In this case the fiscal at first presented a complaint charging abduction with consent, which after all appears to have been the proper qualification of the crime. When the cause was called and the trial judge became aware for the ugly nature of the offense, he was naturally aroused and ordered a dismissal of the complaint charging abduction with consent and instructed the fiscal to present a complaint for the higher offense on for trial the court was of course confronted by a dilemma, in that he either had to convict the accused of the higher offense or acquit him altogether, since the dismissal of the complaint for abduction with consent, after arraignment, naturally operated to prevent the court from now convicting him of the lower offense.

I note that the Attorney-General in his brief adopts the point of view which is held by the undersigned, and he recommends the acquittal of the accused of the offense for which he is now on trial. I believe that the recommendation contained in his brief is correct, and I am therefore unable to concur in the affirmance of the judgment.


MALCOLM, J., dissenting:

I agree with Attorney-General Villa-Real and Mr. Justice Street that the defendant and appellant in this case should be acquitted. According to their clear analysis of the facts, with which I concur, the proof establishes beyond a reasonable doubt that the defendant abducted a girl 14 years of age with her consent, which is the crime punished by article 446 of the Penal Code. (Compare with U.S. vs. Yumul [1916], 34 Phil., 169) Since, however, the defendant has been placed in jeopardy for this offense, he cannot now be convicted thereof.

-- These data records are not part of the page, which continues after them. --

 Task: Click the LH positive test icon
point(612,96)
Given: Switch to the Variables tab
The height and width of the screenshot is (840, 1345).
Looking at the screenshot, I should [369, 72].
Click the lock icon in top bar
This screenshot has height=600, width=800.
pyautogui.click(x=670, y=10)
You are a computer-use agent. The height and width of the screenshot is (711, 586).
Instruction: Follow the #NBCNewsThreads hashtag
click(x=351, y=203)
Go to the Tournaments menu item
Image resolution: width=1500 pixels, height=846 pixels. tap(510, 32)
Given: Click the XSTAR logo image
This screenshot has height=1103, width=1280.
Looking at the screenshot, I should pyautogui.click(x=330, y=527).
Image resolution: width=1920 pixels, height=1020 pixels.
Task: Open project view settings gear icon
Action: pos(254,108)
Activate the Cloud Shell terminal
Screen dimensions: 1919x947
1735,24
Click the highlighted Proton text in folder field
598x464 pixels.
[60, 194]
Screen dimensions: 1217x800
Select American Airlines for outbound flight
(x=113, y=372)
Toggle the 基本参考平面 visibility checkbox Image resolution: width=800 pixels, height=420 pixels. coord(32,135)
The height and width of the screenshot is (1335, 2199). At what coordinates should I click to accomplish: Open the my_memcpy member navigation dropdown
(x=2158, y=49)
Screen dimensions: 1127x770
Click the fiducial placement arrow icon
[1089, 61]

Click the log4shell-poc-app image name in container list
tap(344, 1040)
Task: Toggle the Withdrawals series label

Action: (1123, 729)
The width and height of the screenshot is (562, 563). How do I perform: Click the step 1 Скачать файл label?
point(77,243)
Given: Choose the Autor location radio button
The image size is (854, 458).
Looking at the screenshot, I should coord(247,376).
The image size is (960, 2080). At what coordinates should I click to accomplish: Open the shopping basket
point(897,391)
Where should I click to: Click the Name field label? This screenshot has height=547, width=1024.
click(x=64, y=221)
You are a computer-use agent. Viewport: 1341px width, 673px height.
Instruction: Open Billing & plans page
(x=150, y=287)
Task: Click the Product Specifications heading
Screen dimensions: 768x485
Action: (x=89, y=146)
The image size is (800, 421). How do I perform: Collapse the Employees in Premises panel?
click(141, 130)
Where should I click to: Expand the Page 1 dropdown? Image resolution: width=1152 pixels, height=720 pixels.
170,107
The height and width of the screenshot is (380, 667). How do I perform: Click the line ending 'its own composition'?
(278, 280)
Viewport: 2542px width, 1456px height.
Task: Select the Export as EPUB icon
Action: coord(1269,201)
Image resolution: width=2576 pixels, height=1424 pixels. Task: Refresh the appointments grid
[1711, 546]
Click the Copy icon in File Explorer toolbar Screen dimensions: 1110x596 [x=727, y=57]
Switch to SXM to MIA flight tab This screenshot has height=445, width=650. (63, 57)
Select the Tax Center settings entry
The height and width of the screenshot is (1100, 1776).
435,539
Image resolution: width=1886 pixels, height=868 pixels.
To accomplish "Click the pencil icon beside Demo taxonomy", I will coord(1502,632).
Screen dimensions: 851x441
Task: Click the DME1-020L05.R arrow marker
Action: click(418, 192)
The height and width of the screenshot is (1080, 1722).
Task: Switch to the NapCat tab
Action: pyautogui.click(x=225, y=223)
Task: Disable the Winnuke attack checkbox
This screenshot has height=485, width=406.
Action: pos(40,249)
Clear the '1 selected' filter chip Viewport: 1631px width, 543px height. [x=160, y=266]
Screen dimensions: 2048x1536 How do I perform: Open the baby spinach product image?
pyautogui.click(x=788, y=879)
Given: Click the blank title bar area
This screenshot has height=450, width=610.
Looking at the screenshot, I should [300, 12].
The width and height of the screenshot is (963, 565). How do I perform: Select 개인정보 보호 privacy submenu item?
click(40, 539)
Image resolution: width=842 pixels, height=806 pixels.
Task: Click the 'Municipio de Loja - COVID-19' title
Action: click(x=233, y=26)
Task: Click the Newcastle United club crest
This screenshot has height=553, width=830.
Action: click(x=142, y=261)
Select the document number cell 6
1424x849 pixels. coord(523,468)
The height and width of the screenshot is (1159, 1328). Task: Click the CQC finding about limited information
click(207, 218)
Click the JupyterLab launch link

If the fact bore out the thesis of the majority opinion, that the defendant was guilty of the abduction of the complaining party against her will and with lewd designs, which is the crime punished by article 445 of the Penal Code, then what is said on the subject of double jeopardy would be good law. But as the defendant has been placed on trial for the crime of abduction with consent, upon a good information, before a competent court, has been arraigned, and the investigation of the charges has actually commenced by the calling of a witness, he is put twice in jeopardy of punishment for the same offense, to follow the phraseology of the Organic Act.

The case of United States vs. Regala ([1914], 28 Phil., 57), is in point. It was there held that where an information has been filed in the Court of First Instance charging estafa, and the accused is duly tried for that crime, and the court determines erroneously that it has no jurisdiction of the act, dismisses the same, and discharges the prisoner, the plea of double jeopardy is sustainable in a subsequent action in the same court against the same accused charging him with malversation of public funds arising out of exactly the same acts, it appearing in the second action that the facts alleged and proved did not constitute malversation of public funds but estafa, for which the accused had been already tried and acquitted by a court of competent jurisdiction.